Work instruction »
Your job is to write out each record precisely as it stands.

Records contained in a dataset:
━━━━

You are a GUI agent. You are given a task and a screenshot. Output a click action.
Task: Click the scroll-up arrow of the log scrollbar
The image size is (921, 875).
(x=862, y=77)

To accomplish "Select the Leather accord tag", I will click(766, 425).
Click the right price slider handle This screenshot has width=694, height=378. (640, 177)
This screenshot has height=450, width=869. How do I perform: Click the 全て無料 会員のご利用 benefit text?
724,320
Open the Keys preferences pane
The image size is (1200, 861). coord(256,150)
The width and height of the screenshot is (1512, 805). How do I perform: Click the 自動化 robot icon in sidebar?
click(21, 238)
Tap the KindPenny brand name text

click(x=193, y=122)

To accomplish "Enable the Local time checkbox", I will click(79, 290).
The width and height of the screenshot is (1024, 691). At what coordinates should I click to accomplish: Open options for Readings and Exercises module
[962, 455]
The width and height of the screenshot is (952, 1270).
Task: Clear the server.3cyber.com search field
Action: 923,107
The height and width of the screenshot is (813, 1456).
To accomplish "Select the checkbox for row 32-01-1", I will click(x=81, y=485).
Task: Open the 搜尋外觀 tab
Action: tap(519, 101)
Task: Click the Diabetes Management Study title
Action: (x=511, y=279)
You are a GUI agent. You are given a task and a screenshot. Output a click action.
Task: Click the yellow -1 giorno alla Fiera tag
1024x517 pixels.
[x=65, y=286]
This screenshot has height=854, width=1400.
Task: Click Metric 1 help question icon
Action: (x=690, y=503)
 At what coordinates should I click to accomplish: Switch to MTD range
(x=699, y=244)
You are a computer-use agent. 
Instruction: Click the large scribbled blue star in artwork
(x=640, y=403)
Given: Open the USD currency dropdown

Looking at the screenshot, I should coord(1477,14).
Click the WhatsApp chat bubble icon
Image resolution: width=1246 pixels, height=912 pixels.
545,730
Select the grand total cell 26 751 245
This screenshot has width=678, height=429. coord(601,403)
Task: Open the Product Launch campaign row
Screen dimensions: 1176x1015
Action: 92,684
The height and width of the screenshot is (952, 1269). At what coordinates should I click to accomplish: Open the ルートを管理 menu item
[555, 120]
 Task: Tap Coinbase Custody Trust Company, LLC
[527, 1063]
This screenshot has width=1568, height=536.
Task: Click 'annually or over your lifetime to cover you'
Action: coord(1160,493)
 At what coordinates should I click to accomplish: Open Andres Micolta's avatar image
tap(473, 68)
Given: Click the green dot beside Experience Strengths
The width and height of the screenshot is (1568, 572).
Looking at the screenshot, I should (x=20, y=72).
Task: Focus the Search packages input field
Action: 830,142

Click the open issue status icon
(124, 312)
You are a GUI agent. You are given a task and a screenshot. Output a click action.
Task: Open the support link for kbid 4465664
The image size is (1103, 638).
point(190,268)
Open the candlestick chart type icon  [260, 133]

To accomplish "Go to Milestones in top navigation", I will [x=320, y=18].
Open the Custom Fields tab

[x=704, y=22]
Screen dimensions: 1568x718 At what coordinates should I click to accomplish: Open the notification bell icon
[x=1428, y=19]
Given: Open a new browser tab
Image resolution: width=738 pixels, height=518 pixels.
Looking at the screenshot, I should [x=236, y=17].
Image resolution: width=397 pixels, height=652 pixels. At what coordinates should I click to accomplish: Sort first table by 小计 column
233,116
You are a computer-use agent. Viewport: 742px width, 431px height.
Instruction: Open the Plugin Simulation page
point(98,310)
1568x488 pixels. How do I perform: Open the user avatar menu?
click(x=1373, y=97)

━━━━

Output below »
You are a GUI agent. You are given a task and a screenshot. Output a click action.
Task: Click the scroll-up arrow of the log scrollbar
The image size is (921, 875).
(x=862, y=77)

To accomplish "Select the Leather accord tag", I will click(766, 425).
Click the right price slider handle This screenshot has width=694, height=378. (640, 177)
This screenshot has height=450, width=869. How do I perform: Click the 全て無料 会員のご利用 benefit text?
724,320
Open the Keys preferences pane
The image size is (1200, 861). coord(256,150)
The width and height of the screenshot is (1512, 805). How do I perform: Click the 自動化 robot icon in sidebar?
click(21, 238)
Tap the KindPenny brand name text

click(x=193, y=122)

To accomplish "Enable the Local time checkbox", I will click(79, 290).
The width and height of the screenshot is (1024, 691). At what coordinates should I click to accomplish: Open options for Readings and Exercises module
[962, 455]
The width and height of the screenshot is (952, 1270).
Task: Clear the server.3cyber.com search field
Action: 923,107
The height and width of the screenshot is (813, 1456).
To accomplish "Select the checkbox for row 32-01-1", I will click(x=81, y=485).
Task: Open the 搜尋外觀 tab
Action: tap(519, 101)
Task: Click the Diabetes Management Study title
Action: (x=511, y=279)
You are a GUI agent. You are given a task and a screenshot. Output a click action.
Task: Click the yellow -1 giorno alla Fiera tag
1024x517 pixels.
[x=65, y=286]
This screenshot has height=854, width=1400.
Task: Click Metric 1 help question icon
Action: (x=690, y=503)
 At what coordinates should I click to accomplish: Switch to MTD range
(x=699, y=244)
You are a computer-use agent. 
Instruction: Click the large scribbled blue star in artwork
(x=640, y=403)
Given: Open the USD currency dropdown

Looking at the screenshot, I should coord(1477,14).
Click the WhatsApp chat bubble icon
Image resolution: width=1246 pixels, height=912 pixels.
545,730
Select the grand total cell 26 751 245
This screenshot has width=678, height=429. coord(601,403)
Task: Open the Product Launch campaign row
Screen dimensions: 1176x1015
Action: 92,684
The height and width of the screenshot is (952, 1269). At what coordinates should I click to accomplish: Open the ルートを管理 menu item
[555, 120]
 Task: Tap Coinbase Custody Trust Company, LLC
[527, 1063]
This screenshot has width=1568, height=536.
Task: Click 'annually or over your lifetime to cover you'
Action: coord(1160,493)
 At what coordinates should I click to accomplish: Open Andres Micolta's avatar image
tap(473, 68)
Given: Click the green dot beside Experience Strengths
The width and height of the screenshot is (1568, 572).
Looking at the screenshot, I should (x=20, y=72).
Task: Focus the Search packages input field
Action: 830,142

Click the open issue status icon
(124, 312)
You are a GUI agent. You are given a task and a screenshot. Output a click action.
Task: Open the support link for kbid 4465664
The image size is (1103, 638).
point(190,268)
Open the candlestick chart type icon  [260, 133]

To accomplish "Go to Milestones in top navigation", I will [x=320, y=18].
Open the Custom Fields tab

[x=704, y=22]
Screen dimensions: 1568x718 At what coordinates should I click to accomplish: Open the notification bell icon
[x=1428, y=19]
Given: Open a new browser tab
Image resolution: width=738 pixels, height=518 pixels.
Looking at the screenshot, I should [x=236, y=17].
Image resolution: width=397 pixels, height=652 pixels. At what coordinates should I click to accomplish: Sort first table by 小计 column
233,116
You are a computer-use agent. Viewport: 742px width, 431px height.
Instruction: Open the Plugin Simulation page
point(98,310)
1568x488 pixels. How do I perform: Open the user avatar menu?
click(x=1373, y=97)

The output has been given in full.